Lors d’une perquisition, les documents couverts par le secret professionnel mais ne relevant pas de l'exercice des droits de la défense demeurent saisissables, comme en l'espèce une consultation d'avocat et une note d'honoraires.
À la suite d'un signalement de la chambre régionale des comptes sur des irrégularités dans la passation de contrats entre une compagnie de navigation aérienne et un aéroport exploité, durant la période en cause, par une chambre de commerce et d'industrie (CCI), puis par un syndicat mixte, le procureur de la République financier a été autorisé par le juge des libertés et de la détention (JLD) à effectuer des perquisitions sans assentiment en divers lieux.
Lors des opérations de perquisition menées dans les locaux occupés par le syndicat mixte, son directeur s'est opposé à la saisie de documents susceptibles de relever de l'exercice des droits de la défense et d'être couverts par le secret professionnel de la défense et du conseil prévu à l'article 66-5 de la loi n° 71-1130 du 31 décembre 1971.
Ces documents ont été placés sous scellés et transmis au JLD lequel a ordonné la restitution de diverses pièces au syndicat mixte et le versement des autres à la procédure.
La CCI, le syndicat mixte et le procureur de la République financier ont formé des recours contre cette décision.
Pour ordonner le versement de l'ensemble des documents saisis à la procédure, le président de la chambre de l'instruction de Paris a énoncé que le secret professionnel attaché à l'activité de conseil de l'avocat est protégé mais que, en matière de saisie de pièces au cours d'une procédure pénale, seules sont couvertes par ce secret celles qui relèvent de l'exercice des droits de la défense. Le juge a indiqué qu'il en était ainsi lorsque la personne qui prend conseil s'attend à être prochainement poursuivie ou, sachant avoir commis une infraction pénale, prépare sa défense.
Il a en revanche estimé que la simple volonté du client de sécuriser une situation juridique avec le concours d'un avocat ne conférait pas un caractère absolu au secret d'une consultation.
Appliquant cette analyse à la consultation d'avocat saisie, il a relevé qu'elle avait eu pour objet d'identifier les risques que pouvaient présenter deux contrats en cours et de proposer la structure contractuelle la plus adéquate. Si des risques de contentieux commerciaux, financiers, civils et pénaux y étaient évoqués, c'était uniquement pour les écarter par les préconisations formulées. Divers litiges n'avaient été rappelés que pour mémoire, au soutien du bien-fondé de ces préconisations, sans aucun rapport avec l'articulation d'une défense.

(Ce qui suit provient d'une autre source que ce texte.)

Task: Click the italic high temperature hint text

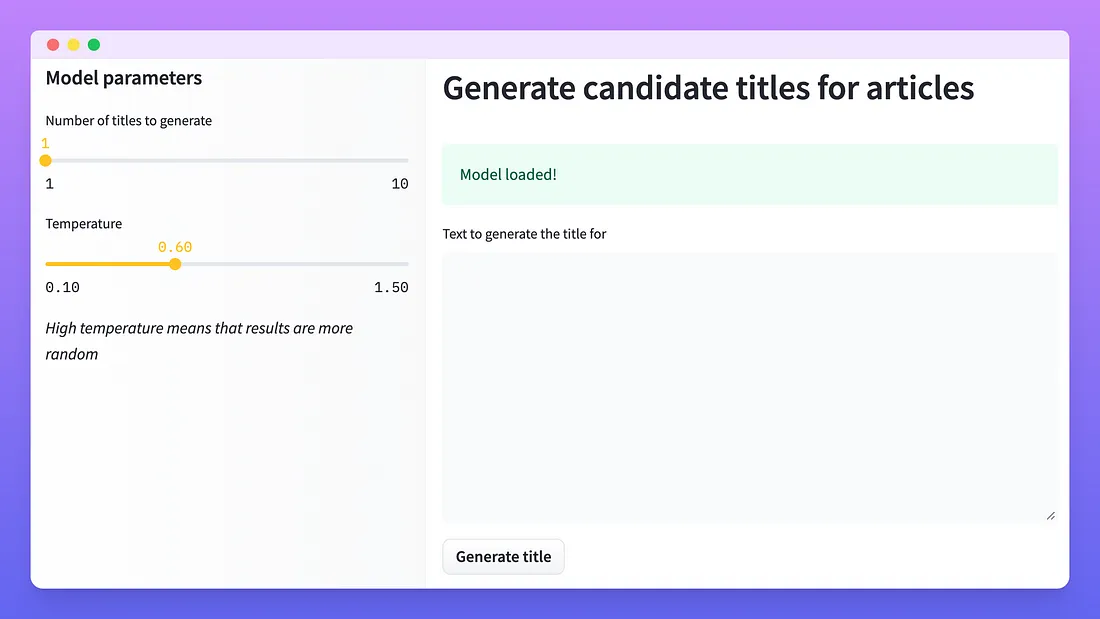Action: [x=199, y=341]
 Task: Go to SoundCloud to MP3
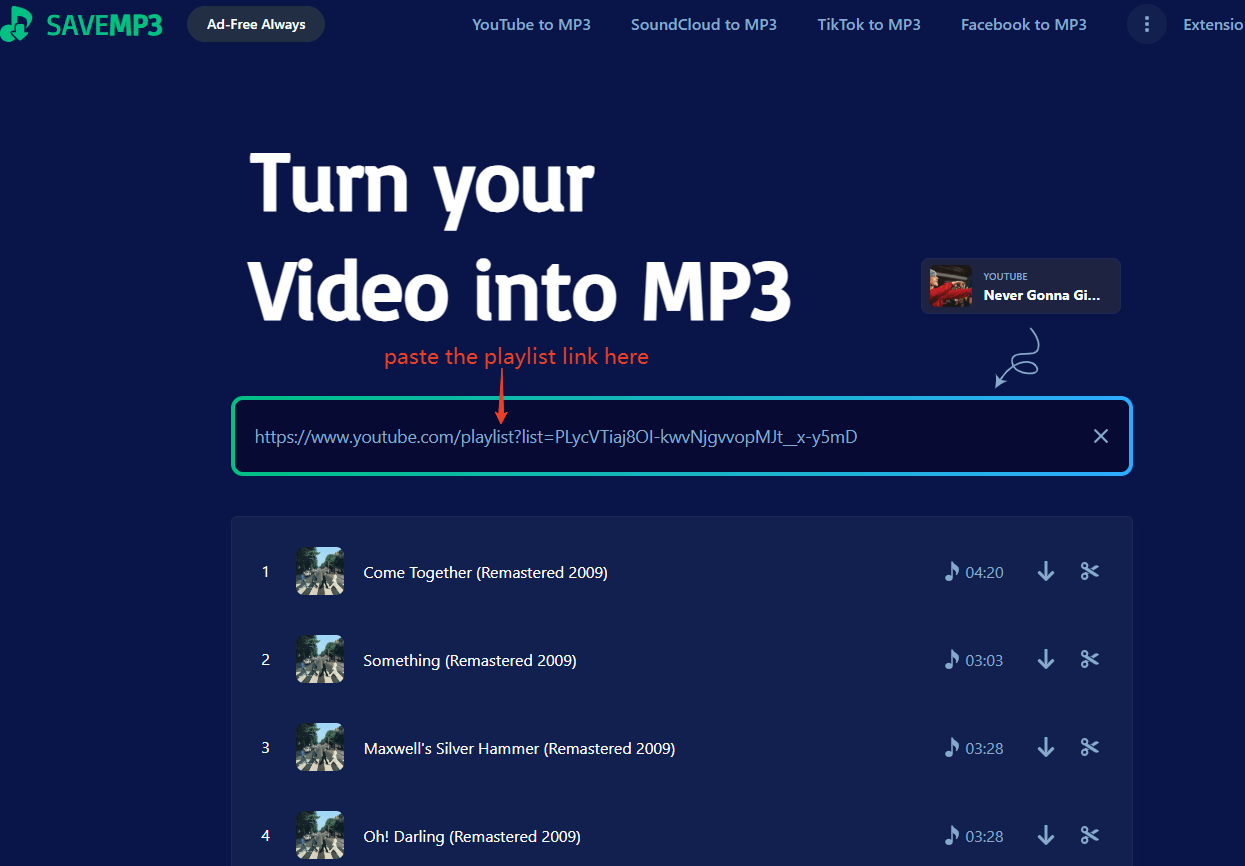[703, 24]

S'agissant de la saisie de la convention d'honoraires, le juge a noté qu'elle mentionnait la mission, le calendrier, les stipulations contractuelles et les données de facturation, dont certaines en lien avec une communication téléphonique avec la compagnie de navigation aérienne et la passation d'un appel d'offres. Il a estimé que ces éléments ne concernaient pas l'exercice des droits de la défense en prévision d'un contentieux, mais correspondaient à une prestation de sécurisation juridique des relations contractuelles avec cette compagnie.
Le juge a considéré que les deux pièces saisies n'étaient pas dépourvues de lien avec les infractions objet de l'enquête relative aux modalités d'emploi de l'argent public par une personne publique dans ses relations contractuelles avec une compagnie aérienne.
Enfin, sur le surplus des pièces saisies, le juge a retenu qu'elles relevaient, sans que cela ne soit contesté, de l'activité de conseil de l'avocat, et qu'il était nécessaire de respecter un juste équilibre entre les exigences de l'article 8 de la Convention européenne des droits de l'Homme et la nécessité d'assurer, dans une société démocratique, un fonctionnement transparent des institutions publiques et des personnes morales régies par le droit public ainsi que la bonne allocation des deniers publics.
Dans un arrêt du 30 septembre 2025 (pourvoi n° 24-85.225), la Cour de cassation considère que le président de la chambre de l'instruction a justifié sa décision d'analyser la consultation d'avocat et la note d'honoraires saisies comme ne relevant pas de l'exercice des droits de la défense, ne s'agissant pas de documents relatifs à une procédure juridictionnelle ou à une procédure ayant pour objet le prononcé d'une sanction.
La chambre criminelle ajoute que le magistrat a encore justifié sa décision en retenant que l'ensemble des documents saisis, couverts par le secret professionnel du conseil, était nécessaire à la manifestation de la vérité, les infractions poursuivies étant en relation avec le bon usage des deniers publics, en cause dans la procédure.